**How to complete this task**
Keeping every character intact, repeat the whole listing.

*** Listed records ***

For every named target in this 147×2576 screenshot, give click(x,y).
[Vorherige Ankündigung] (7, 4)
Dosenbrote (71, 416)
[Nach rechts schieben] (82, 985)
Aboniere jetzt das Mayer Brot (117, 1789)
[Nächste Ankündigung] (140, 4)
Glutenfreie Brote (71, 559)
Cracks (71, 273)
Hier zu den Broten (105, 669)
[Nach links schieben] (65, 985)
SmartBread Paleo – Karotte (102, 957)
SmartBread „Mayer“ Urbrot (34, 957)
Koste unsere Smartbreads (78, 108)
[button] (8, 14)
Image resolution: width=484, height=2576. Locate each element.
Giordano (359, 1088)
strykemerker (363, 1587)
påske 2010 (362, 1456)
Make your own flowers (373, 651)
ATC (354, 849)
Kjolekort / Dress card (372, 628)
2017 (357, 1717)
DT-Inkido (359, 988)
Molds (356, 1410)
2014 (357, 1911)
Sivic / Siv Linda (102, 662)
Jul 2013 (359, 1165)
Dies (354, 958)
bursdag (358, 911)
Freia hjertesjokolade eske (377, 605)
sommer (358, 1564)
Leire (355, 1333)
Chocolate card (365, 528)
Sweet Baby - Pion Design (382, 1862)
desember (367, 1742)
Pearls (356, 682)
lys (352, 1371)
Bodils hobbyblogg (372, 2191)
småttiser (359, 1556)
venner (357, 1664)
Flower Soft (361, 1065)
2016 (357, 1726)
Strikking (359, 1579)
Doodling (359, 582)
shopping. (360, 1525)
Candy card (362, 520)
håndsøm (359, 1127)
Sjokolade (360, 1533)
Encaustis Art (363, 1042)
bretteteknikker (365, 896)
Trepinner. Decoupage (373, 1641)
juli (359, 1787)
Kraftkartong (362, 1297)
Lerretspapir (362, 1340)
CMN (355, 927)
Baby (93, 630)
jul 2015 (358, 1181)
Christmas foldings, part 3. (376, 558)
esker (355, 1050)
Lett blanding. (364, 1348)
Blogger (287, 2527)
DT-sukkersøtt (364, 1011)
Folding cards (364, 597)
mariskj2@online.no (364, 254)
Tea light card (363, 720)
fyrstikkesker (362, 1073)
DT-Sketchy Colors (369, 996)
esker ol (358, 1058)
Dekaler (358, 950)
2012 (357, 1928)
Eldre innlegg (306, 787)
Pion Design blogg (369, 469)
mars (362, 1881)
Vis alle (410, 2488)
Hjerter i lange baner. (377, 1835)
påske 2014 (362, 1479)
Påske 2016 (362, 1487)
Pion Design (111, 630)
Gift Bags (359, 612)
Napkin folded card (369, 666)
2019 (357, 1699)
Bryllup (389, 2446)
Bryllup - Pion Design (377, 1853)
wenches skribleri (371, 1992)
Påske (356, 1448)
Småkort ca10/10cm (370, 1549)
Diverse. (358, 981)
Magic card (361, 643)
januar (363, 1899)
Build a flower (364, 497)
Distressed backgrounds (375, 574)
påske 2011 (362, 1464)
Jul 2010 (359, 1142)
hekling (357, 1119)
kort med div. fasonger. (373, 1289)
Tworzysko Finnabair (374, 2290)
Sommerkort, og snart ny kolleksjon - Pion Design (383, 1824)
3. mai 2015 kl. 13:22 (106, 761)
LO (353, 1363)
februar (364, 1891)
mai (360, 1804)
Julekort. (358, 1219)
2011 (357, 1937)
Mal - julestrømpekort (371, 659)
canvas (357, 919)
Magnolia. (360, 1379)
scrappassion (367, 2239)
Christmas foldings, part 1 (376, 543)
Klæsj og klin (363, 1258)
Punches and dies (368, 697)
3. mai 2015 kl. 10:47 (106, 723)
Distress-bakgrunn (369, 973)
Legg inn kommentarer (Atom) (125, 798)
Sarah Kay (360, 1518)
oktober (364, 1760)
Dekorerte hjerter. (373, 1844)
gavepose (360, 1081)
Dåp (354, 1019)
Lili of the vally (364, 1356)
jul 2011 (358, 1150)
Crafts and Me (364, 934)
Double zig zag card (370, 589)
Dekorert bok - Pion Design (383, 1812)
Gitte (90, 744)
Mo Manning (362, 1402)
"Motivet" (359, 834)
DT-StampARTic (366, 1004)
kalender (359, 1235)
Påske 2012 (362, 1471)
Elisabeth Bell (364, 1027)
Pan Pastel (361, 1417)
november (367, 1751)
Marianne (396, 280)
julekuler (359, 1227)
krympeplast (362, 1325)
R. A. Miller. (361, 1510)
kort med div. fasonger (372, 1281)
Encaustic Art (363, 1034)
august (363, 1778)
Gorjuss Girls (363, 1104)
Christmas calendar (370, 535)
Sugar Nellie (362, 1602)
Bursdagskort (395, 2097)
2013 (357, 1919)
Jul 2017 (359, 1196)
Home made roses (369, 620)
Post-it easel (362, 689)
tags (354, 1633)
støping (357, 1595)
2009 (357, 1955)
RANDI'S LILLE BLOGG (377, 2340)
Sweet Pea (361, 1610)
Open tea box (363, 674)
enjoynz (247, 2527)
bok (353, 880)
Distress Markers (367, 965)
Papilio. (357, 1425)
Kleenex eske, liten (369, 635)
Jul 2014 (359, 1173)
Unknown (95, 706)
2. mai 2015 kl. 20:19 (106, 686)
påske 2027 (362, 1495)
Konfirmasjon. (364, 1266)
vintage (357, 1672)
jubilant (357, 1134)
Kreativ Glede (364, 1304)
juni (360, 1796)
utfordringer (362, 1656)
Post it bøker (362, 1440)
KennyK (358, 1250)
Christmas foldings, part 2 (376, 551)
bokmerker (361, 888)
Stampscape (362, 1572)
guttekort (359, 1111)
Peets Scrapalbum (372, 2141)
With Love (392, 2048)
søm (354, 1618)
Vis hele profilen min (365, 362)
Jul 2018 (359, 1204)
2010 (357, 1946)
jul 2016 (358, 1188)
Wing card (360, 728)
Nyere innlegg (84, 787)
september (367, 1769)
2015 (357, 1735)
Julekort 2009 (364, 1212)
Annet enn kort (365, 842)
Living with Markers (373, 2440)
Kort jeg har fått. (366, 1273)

***

**Task response**
For every named target in this 147×2576 screenshot, give click(x,y).
[Vorherige Ankündigung] (7, 4)
Dosenbrote (71, 416)
[Nach rechts schieben] (82, 985)
Aboniere jetzt das Mayer Brot (117, 1789)
[Nächste Ankündigung] (140, 4)
Glutenfreie Brote (71, 559)
Cracks (71, 273)
Hier zu den Broten (105, 669)
[Nach links schieben] (65, 985)
SmartBread Paleo – Karotte (102, 957)
SmartBread „Mayer“ Urbrot (34, 957)
Koste unsere Smartbreads (78, 108)
[button] (8, 14)
Image resolution: width=484, height=2576. Locate each element.
Giordano (359, 1088)
strykemerker (363, 1587)
påske 2010 (362, 1456)
Make your own flowers (373, 651)
ATC (354, 849)
Kjolekort / Dress card (372, 628)
2017 (357, 1717)
DT-Inkido (359, 988)
Molds (356, 1410)
2014 (357, 1911)
Sivic / Siv Linda (102, 662)
Jul 2013 (359, 1165)
Dies (354, 958)
bursdag (358, 911)
Freia hjertesjokolade eske (377, 605)
sommer (358, 1564)
Leire (355, 1333)
Chocolate card (365, 528)
Sweet Baby - Pion Design (382, 1862)
desember (367, 1742)
Pearls (356, 682)
lys (352, 1371)
Bodils hobbyblogg (372, 2191)
småttiser (359, 1556)
venner (357, 1664)
Flower Soft (361, 1065)
2016 (357, 1726)
Strikking (359, 1579)
Doodling (359, 582)
shopping. (360, 1525)
Candy card (362, 520)
håndsøm (359, 1127)
Sjokolade (360, 1533)
Encaustis Art (363, 1042)
bretteteknikker (365, 896)
Trepinner. Decoupage (373, 1641)
juli (359, 1787)
Kraftkartong (362, 1297)
Lerretspapir (362, 1340)
CMN (355, 927)
Baby (93, 630)
jul 2015 (358, 1181)
Christmas foldings, part 3. (376, 558)
esker (355, 1050)
Lett blanding. (364, 1348)
Blogger (287, 2527)
DT-sukkersøtt (364, 1011)
Folding cards (364, 597)
mariskj2@online.no (364, 254)
Tea light card (363, 720)
fyrstikkesker (362, 1073)
DT-Sketchy Colors (369, 996)
esker ol (358, 1058)
Dekaler (358, 950)
2012 (357, 1928)
Eldre innlegg (306, 787)
Pion Design blogg (369, 469)
mars (362, 1881)
Vis alle (410, 2488)
Hjerter i lange baner. (377, 1835)
påske 2014 (362, 1479)
Påske 2016 (362, 1487)
Pion Design (111, 630)
Gift Bags (359, 612)
Napkin folded card (369, 666)
2019 (357, 1699)
Bryllup (389, 2446)
Bryllup - Pion Design (377, 1853)
wenches skribleri (371, 1992)
Påske (356, 1448)
Småkort ca10/10cm (370, 1549)
Diverse. (358, 981)
Magic card (361, 643)
januar (363, 1899)
Build a flower (364, 497)
Distressed backgrounds (375, 574)
påske 2011 (362, 1464)
Jul 2010 (359, 1142)
hekling (357, 1119)
kort med div. fasonger. (373, 1289)
Tworzysko Finnabair (374, 2290)
Sommerkort, og snart ny kolleksjon - Pion Design (383, 1824)
3. mai 2015 kl. 13:22 (106, 761)
LO (353, 1363)
februar (364, 1891)
mai (360, 1804)
Julekort. (358, 1219)
2011 (357, 1937)
Mal - julestrømpekort (371, 659)
canvas (357, 919)
Magnolia. (360, 1379)
scrappassion (367, 2239)
Christmas foldings, part 1 (376, 543)
Klæsj og klin (363, 1258)
Punches and dies (368, 697)
3. mai 2015 kl. 10:47 (106, 723)
Distress-bakgrunn (369, 973)
Legg inn kommentarer (Atom) (125, 798)
Sarah Kay (360, 1518)
oktober (364, 1760)
Dekorerte hjerter. (373, 1844)
gavepose (360, 1081)
Dåp (354, 1019)
Lili of the vally (364, 1356)
jul 2011 (358, 1150)
Crafts and Me (364, 934)
Double zig zag card (370, 589)
Dekorert bok - Pion Design (383, 1812)
Gitte (90, 744)
Mo Manning (362, 1402)
"Motivet" (359, 834)
DT-StampARTic (366, 1004)
kalender (359, 1235)
Påske 2012 (362, 1471)
Elisabeth Bell (364, 1027)
Pan Pastel (361, 1417)
november (367, 1751)
Marianne (396, 280)
julekuler (359, 1227)
krympeplast (362, 1325)
R. A. Miller. (361, 1510)
kort med div. fasonger (372, 1281)
Encaustic Art (363, 1034)
august (363, 1778)
Gorjuss Girls (363, 1104)
Christmas calendar (370, 535)
Sugar Nellie (362, 1602)
Bursdagskort (395, 2097)
2013 (357, 1919)
Jul 2017 (359, 1196)
Home made roses (369, 620)
Post-it easel (362, 689)
tags (354, 1633)
støping (357, 1595)
2009 (357, 1955)
RANDI'S LILLE BLOGG (377, 2340)
Sweet Pea (361, 1610)
Open tea box (363, 674)
enjoynz (247, 2527)
bok (353, 880)
Distress Markers (367, 965)
Papilio. (357, 1425)
Kleenex eske, liten (369, 635)
Jul 2014 (359, 1173)
Unknown (95, 706)
2. mai 2015 kl. 20:19 (106, 686)
påske 2027 (362, 1495)
Konfirmasjon. (364, 1266)
vintage (357, 1672)
jubilant (357, 1134)
Kreativ Glede (364, 1304)
juni (360, 1796)
utfordringer (362, 1656)
Post it bøker (362, 1440)
KennyK (358, 1250)
Christmas foldings, part 2 (376, 551)
bokmerker (361, 888)
Stampscape (362, 1572)
guttekort (359, 1111)
Peets Scrapalbum (372, 2141)
With Love (392, 2048)
søm (354, 1618)
Vis hele profilen min (365, 362)
Jul 2018 (359, 1204)
2010 (357, 1946)
jul 2016 (358, 1188)
Wing card (360, 728)
Nyere innlegg (84, 787)
september (367, 1769)
2015 (357, 1735)
Julekort 2009 (364, 1212)
Annet enn kort (365, 842)
Living with Markers (373, 2440)
Kort jeg har fått. (366, 1273)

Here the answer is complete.